The legacy of dependency: A baseline of indebtedness and stagnation

“The rosy predictions for revenues and reduced healthcare spending can come to fruition, but not with the current socialist policies as the baseline.”

The budget season has officially commenced today with CBO’s release of its annual budget and economic outlook.  Here are some of the major takeaways from the report:

FY 2012 Budget

The topline figure that the media will focus on is the projected $1.070 trillion budget deficit for FY 2012, down from $1.3 trillion last year.  However, as CBO notes several times throughout the report, the reduction in this year’s deficit is predicated on several assumptions.

1)      Revenues:  The entirety of this year’s deficit reduction comes from higher projected revenues, roughly $220 billion.  CBO is forced to score current law, which assumes that the payroll tax cut will expire at the end of February.  Another 10-month extension, which is almost a forgone conclusion, would cost over $100 billion.  Also, the CBO baseline does not include a likely AMT patch, and extension of many annual “tax extenders,” such as the credit for research and development.  It’s very likely that the extensions will wipe out the entire revenue gain from this year over 2011, thereby eliminating the reduction in the deficit.

2)      Outlays:  CBO is projecting $3.601 trillion in spending, up just $3 billion from last year.  Obviously, this projection does not account for a full-year extension of unemployment benefits and doc fix, which could add as much as $70 billion to this year’s spending total.

3)      Defense:  Outlays for defense will be reduced by another $20 billion.

When these factors are accounted for, it is clear that non-defense discretionary spending will not decrease significantly, while mandatory spending will continue to rise.  If you assume the alternative scenario, in which most of the temporary tax and spending measures are extended, the deficit should be about the same as last year; around $1.3 trillion.  In other words, there will be slightly more revenue this year, but increased spending as well.
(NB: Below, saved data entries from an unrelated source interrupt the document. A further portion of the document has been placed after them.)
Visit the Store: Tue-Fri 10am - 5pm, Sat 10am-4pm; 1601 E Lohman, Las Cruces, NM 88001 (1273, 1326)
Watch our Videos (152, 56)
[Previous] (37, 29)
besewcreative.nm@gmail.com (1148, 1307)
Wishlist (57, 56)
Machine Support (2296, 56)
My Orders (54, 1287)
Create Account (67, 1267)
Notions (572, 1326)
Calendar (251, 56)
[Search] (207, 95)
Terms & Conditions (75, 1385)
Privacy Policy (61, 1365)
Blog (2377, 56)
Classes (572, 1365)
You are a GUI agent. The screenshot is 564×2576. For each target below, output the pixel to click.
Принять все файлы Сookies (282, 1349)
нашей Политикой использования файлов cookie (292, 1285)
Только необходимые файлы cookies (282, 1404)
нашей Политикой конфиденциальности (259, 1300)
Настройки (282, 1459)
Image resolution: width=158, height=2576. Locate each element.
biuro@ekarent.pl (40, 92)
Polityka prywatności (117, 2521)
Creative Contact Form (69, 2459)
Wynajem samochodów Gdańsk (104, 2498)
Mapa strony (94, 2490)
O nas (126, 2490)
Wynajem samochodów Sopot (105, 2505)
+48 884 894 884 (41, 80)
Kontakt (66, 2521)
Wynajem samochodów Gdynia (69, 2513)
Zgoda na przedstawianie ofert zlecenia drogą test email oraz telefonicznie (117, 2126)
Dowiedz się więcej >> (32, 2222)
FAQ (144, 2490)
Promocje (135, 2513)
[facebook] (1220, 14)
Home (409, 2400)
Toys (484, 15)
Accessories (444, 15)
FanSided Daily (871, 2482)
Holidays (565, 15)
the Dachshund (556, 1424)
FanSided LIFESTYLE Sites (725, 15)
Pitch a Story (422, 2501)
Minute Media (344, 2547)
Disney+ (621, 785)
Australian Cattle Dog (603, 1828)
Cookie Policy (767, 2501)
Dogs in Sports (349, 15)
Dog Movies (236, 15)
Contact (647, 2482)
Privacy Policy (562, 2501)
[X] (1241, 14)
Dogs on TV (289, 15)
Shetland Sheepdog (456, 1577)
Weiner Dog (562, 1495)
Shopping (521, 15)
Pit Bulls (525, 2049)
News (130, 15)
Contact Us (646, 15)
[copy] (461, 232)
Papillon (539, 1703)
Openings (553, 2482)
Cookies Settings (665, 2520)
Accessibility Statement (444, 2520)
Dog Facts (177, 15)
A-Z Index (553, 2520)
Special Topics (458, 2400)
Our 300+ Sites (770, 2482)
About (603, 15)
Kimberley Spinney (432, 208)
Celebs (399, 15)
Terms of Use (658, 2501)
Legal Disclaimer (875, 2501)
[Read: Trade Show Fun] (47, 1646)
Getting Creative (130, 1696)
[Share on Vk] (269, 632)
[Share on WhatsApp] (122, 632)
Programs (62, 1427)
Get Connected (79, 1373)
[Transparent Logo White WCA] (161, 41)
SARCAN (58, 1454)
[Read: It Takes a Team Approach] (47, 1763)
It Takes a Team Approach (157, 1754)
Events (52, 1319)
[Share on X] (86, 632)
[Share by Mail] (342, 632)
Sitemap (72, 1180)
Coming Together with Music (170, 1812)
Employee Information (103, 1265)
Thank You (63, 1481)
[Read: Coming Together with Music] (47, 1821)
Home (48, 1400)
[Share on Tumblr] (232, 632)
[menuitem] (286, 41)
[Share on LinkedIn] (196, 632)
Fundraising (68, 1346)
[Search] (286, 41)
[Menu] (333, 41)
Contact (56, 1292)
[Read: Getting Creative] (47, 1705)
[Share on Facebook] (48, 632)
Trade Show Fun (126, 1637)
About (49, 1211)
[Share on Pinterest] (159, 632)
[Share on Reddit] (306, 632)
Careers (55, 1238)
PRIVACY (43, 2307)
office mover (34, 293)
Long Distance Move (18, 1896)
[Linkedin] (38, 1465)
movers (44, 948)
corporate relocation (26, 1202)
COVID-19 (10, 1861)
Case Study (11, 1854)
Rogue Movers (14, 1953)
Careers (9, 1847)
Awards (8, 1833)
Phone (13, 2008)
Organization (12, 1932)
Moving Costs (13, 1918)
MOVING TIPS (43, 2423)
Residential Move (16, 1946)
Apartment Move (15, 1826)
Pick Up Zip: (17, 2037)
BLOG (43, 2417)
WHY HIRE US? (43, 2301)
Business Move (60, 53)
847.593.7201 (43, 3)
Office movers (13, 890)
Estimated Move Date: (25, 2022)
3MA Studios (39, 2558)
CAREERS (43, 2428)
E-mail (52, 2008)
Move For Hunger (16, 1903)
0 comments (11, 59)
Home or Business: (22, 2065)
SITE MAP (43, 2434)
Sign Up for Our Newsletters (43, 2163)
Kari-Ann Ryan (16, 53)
10-Year Budget Frame: 2013-2022:

Over the next 10 years, CBO is projecting $41.179 trillion in revenues and $44.251 trillion in spending, for a deficit of $3.072 trillion.  The $3 trillion figure is a real lowball estimate of our projected debt for several reasons.  Under that scenario, our annual deficits would dip to $450 billion in just two years, and stay below $400 billion indefinitely.  They are assuming rosy pictures of revenue increases, along with the expiration of the Bush tax cuts.  Furthermore, CBO notes, that Medicare and Medicaid spending have always increased above expectations, and with Obamacare taking effect, the real cost of healthcare spending will blow out the budget deficits – way beyond $3 trillion.

Another important long-term factor is interest on the debt.  At present, interest rates are at historic lows, but they will eventually revert back to their historic norms.  That could add several trillion more to the 10-year deficit.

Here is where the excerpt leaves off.